To find the voltage across the capacitor (Vc) at time t = 200 ms, we first need to understand the behavior of the RC circuit when the switch is moved from position A to position B.
When the switch has been in position A for a long time, the capacitor is fully charged to the voltage of the source, which is given as Vb = 3.35 V. At t = 0 ms, when the switch is moved to position B, the capacitor will start to discharge through the resistor.

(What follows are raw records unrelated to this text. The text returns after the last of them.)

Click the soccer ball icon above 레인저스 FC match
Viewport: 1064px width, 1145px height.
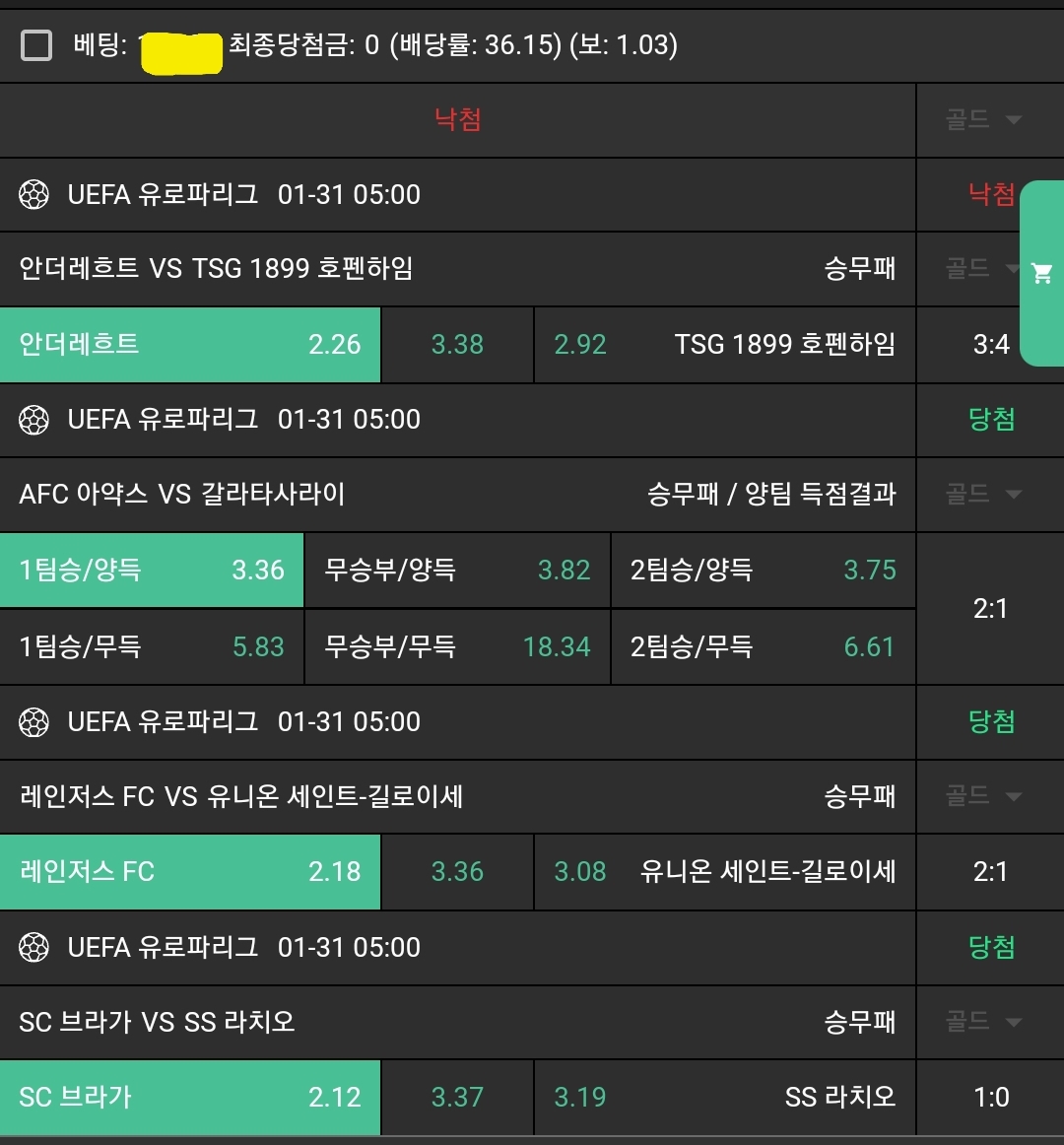click(34, 722)
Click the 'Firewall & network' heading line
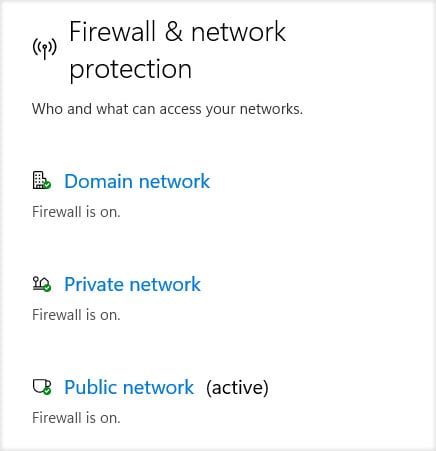This screenshot has width=436, height=451. pos(177,32)
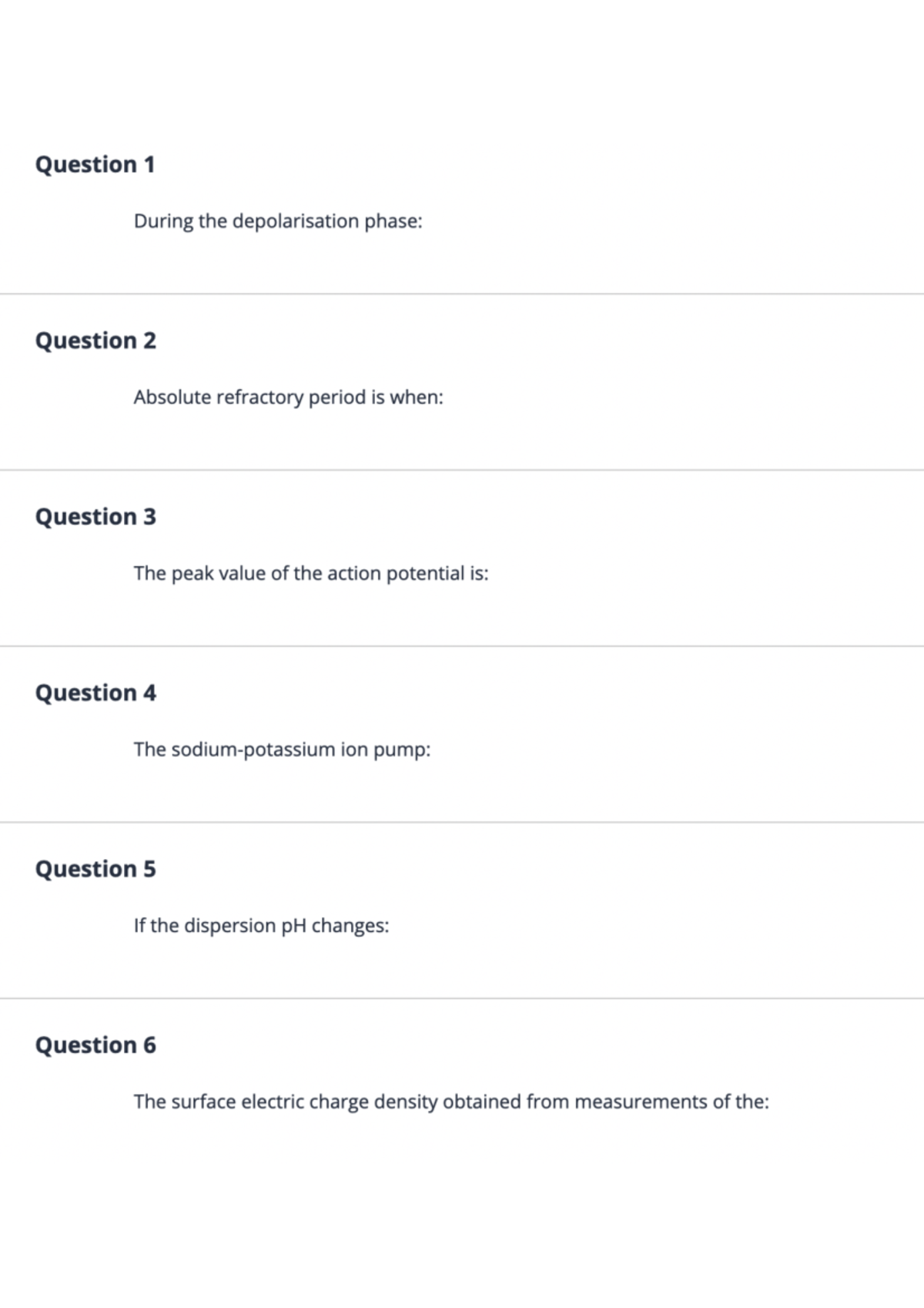The width and height of the screenshot is (924, 1308).
Task: Click the divider line below Question 1
Action: point(462,293)
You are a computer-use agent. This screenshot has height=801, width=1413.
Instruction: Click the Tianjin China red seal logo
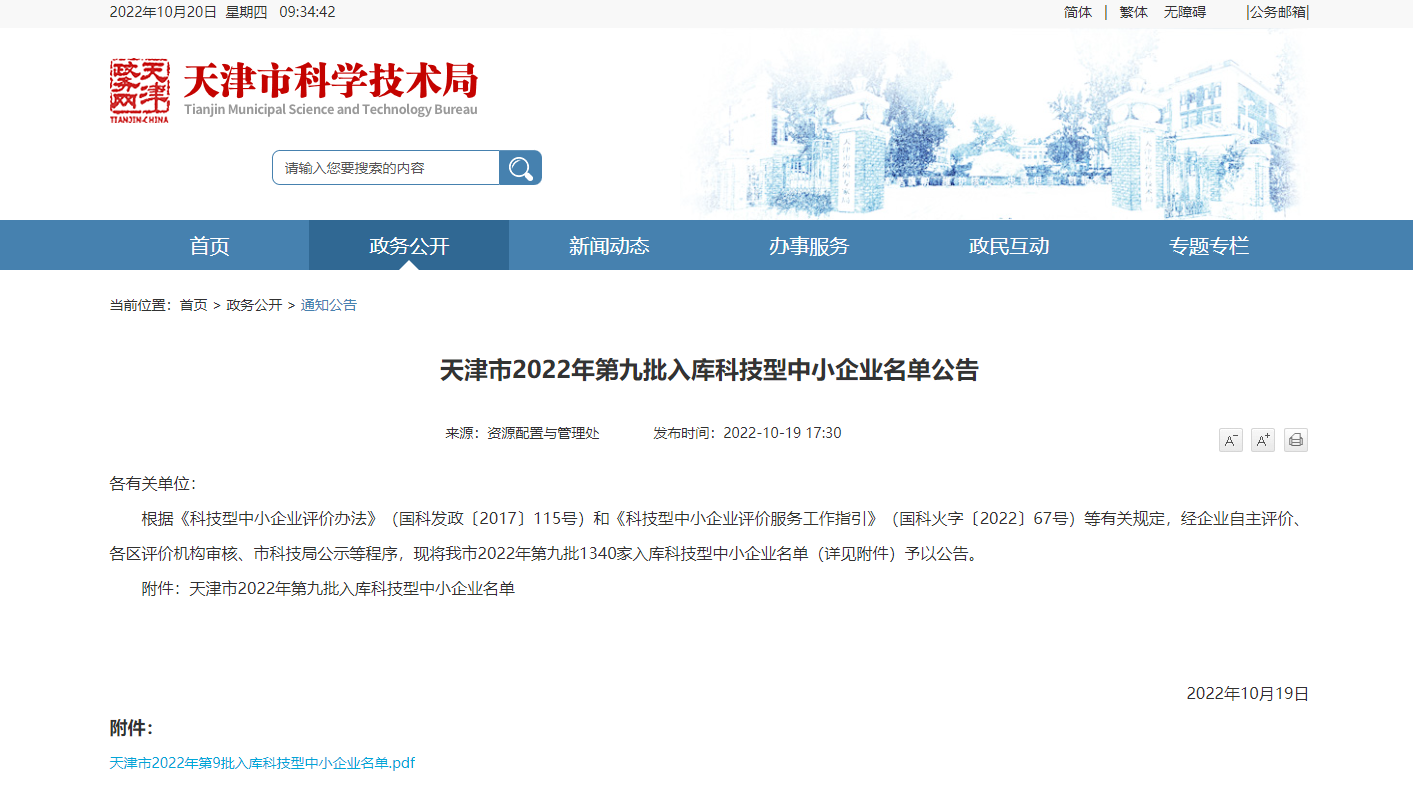coord(139,90)
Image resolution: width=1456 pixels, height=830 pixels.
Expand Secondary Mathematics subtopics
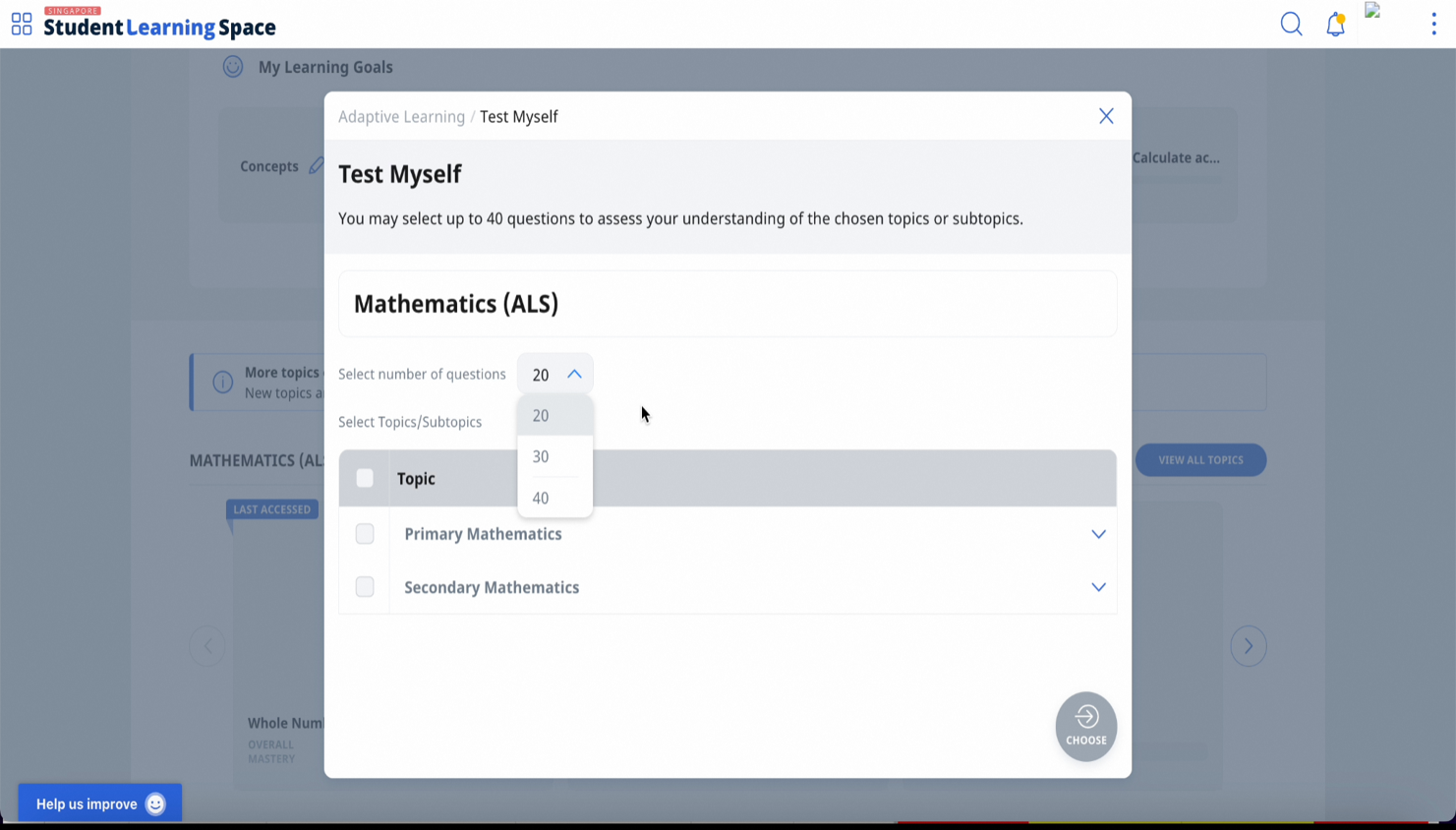click(x=1098, y=587)
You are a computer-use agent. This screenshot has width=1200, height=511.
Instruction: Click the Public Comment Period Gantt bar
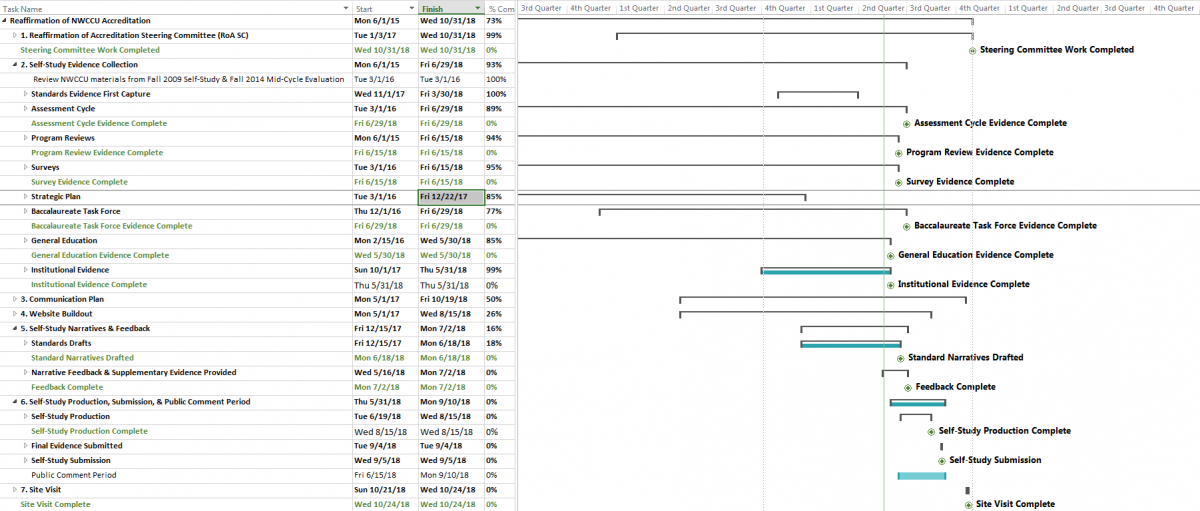tap(921, 475)
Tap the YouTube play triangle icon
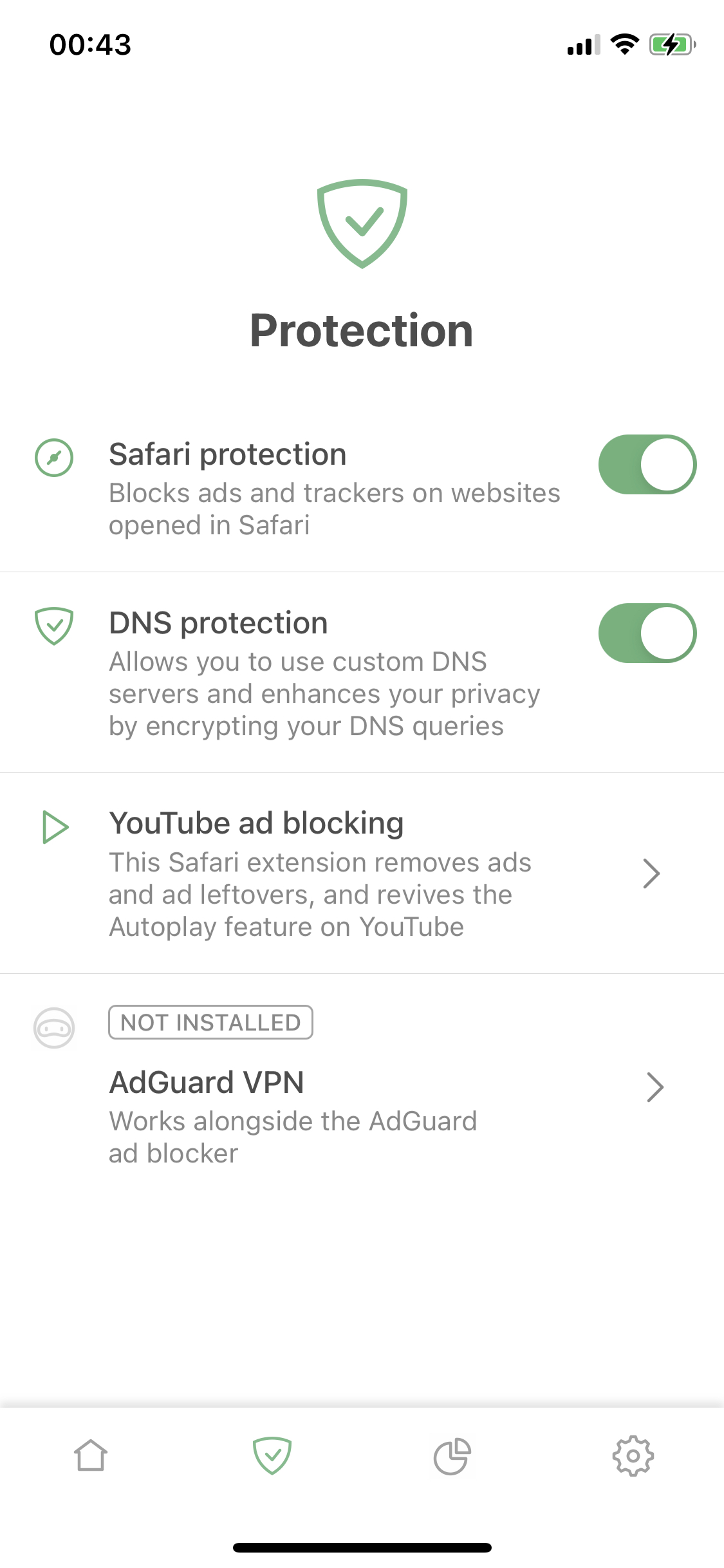The height and width of the screenshot is (1568, 724). pos(55,826)
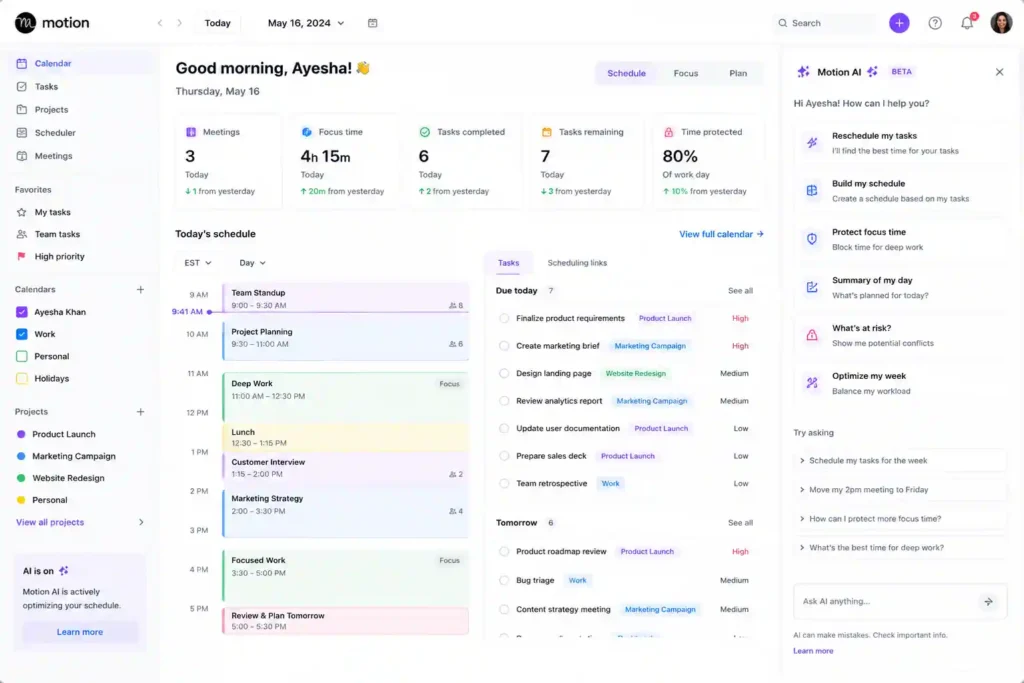
Task: Send the AI prompt arrow icon
Action: (x=988, y=601)

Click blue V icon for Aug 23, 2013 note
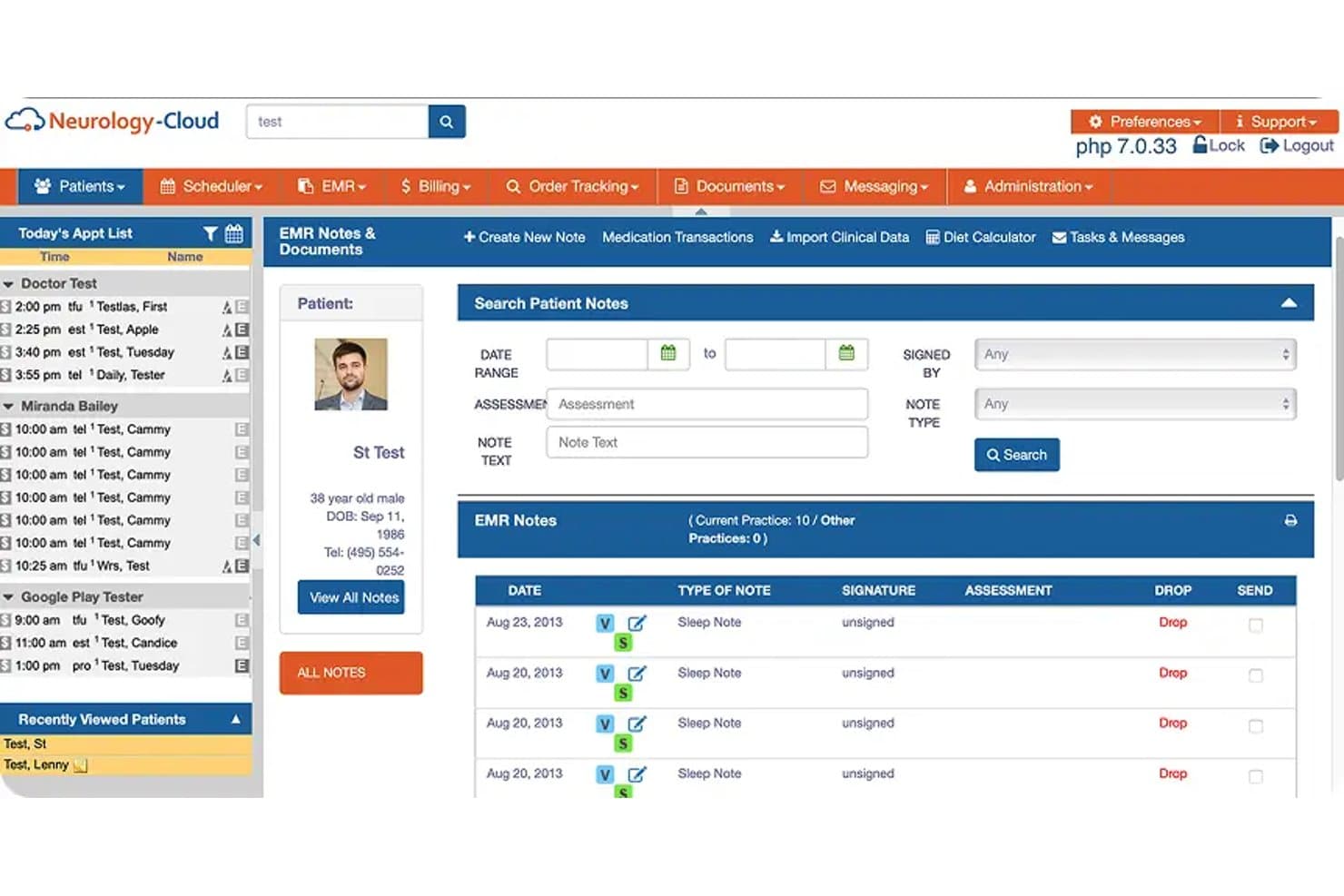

The formula to find the voltage across the capacitor during discharge is:
Vc(t) = Vb * e^(-t/(R*C))
Where:
- Vc(t) is the voltage across the capacitor at time t.
- Vb is the initial voltage across the capacitor, 3.35 V.
- R is the resistance, 495.5 ohms.
- C is the capacitance, 4.00 µF (which is 4.00 x 10^-6 F).
- t is the time in seconds.
Substituting the values:
- R = 495.5 ohms
- C = 4.00 x 10^-6 F
- t = 200 ms = 0.200 seconds
First, calculate the time constant (τ):
τ = R * C = 495.5 * (4.00 x 10^-6) = 0.001982 seconds (or 1.982 ms).
Now, substituting values into the formula:
Vc(0.200) = 3.35 * e^(-0.200 / 0.001982)
Calculating the exponent:
-0.200 / 0.001982 = -100.908
Now, using a calculator to find e^(-100.908), we get a very small number, approximately 1.7 x 10^-44.
So we can now calculate Vc:
Vc(0.200) ≈ 3.35 * 1.7 x 10^-44 ≈ approximately 0 V.
Therefore, at time t = 200 ms, the voltage across the capacitor (Vc) is effectively 0 V because it has discharged nearly completely.